- _PROVIDED ENTRIES_
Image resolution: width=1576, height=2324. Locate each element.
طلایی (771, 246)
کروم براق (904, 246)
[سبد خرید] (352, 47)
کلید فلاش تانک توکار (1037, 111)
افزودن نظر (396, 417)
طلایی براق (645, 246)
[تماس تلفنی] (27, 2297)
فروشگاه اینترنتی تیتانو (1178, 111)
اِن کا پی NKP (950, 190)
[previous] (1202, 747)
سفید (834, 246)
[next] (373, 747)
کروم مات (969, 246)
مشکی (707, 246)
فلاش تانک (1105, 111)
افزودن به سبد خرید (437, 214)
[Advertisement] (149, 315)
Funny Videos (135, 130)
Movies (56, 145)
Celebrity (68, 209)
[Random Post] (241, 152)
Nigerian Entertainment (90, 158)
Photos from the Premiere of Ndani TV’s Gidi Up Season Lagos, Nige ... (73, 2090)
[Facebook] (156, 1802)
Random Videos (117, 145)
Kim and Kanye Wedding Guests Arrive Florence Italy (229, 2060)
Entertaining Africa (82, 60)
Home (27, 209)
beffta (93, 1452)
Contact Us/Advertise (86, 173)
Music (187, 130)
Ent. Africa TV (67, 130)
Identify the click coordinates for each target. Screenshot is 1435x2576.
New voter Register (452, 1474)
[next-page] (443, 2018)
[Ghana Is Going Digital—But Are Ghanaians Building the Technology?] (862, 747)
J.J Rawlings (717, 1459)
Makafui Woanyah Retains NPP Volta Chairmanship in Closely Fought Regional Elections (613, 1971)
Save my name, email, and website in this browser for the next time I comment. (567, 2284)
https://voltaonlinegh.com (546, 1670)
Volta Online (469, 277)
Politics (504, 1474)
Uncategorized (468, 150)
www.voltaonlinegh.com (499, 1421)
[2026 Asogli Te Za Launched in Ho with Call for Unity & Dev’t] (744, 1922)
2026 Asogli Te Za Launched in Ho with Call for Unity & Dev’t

- _TASK DETAILS_
Each line of the material above must be retyped exactly as written.

- _EXERCISE RESPONSE_
Image resolution: width=1576, height=2324. Locate each element.
طلایی (771, 246)
کروم براق (904, 246)
[سبد خرید] (352, 47)
کلید فلاش تانک توکار (1037, 111)
افزودن نظر (396, 417)
طلایی براق (645, 246)
[تماس تلفنی] (27, 2297)
فروشگاه اینترنتی تیتانو (1178, 111)
اِن کا پی NKP (950, 190)
[previous] (1202, 747)
سفید (834, 246)
[next] (373, 747)
کروم مات (969, 246)
مشکی (707, 246)
فلاش تانک (1105, 111)
افزودن به سبد خرید (437, 214)
[Advertisement] (149, 315)
Funny Videos (135, 130)
Movies (56, 145)
Celebrity (68, 209)
[Random Post] (241, 152)
Nigerian Entertainment (90, 158)
Photos from the Premiere of Ndani TV’s Gidi Up Season Lagos, Nige ... (73, 2090)
[Facebook] (156, 1802)
Random Videos (117, 145)
Kim and Kanye Wedding Guests Arrive Florence Italy (229, 2060)
Entertaining Africa (82, 60)
Home (27, 209)
beffta (93, 1452)
Contact Us/Advertise (86, 173)
Music (187, 130)
Ent. Africa TV (67, 130)
Identify the click coordinates for each target. Screenshot is 1435x2576.
New voter Register (452, 1474)
[next-page] (443, 2018)
[Ghana Is Going Digital—But Are Ghanaians Building the Technology?] (862, 747)
J.J Rawlings (717, 1459)
Makafui Woanyah Retains NPP Volta Chairmanship in Closely Fought Regional Elections (613, 1971)
Save my name, email, and website in this browser for the next time I comment. (567, 2284)
https://voltaonlinegh.com (546, 1670)
Volta Online (469, 277)
Politics (504, 1474)
Uncategorized (468, 150)
www.voltaonlinegh.com (499, 1421)
[2026 Asogli Te Za Launched in Ho with Call for Unity & Dev’t] (744, 1922)
2026 Asogli Te Za Launched in Ho with Call for Unity & Dev’t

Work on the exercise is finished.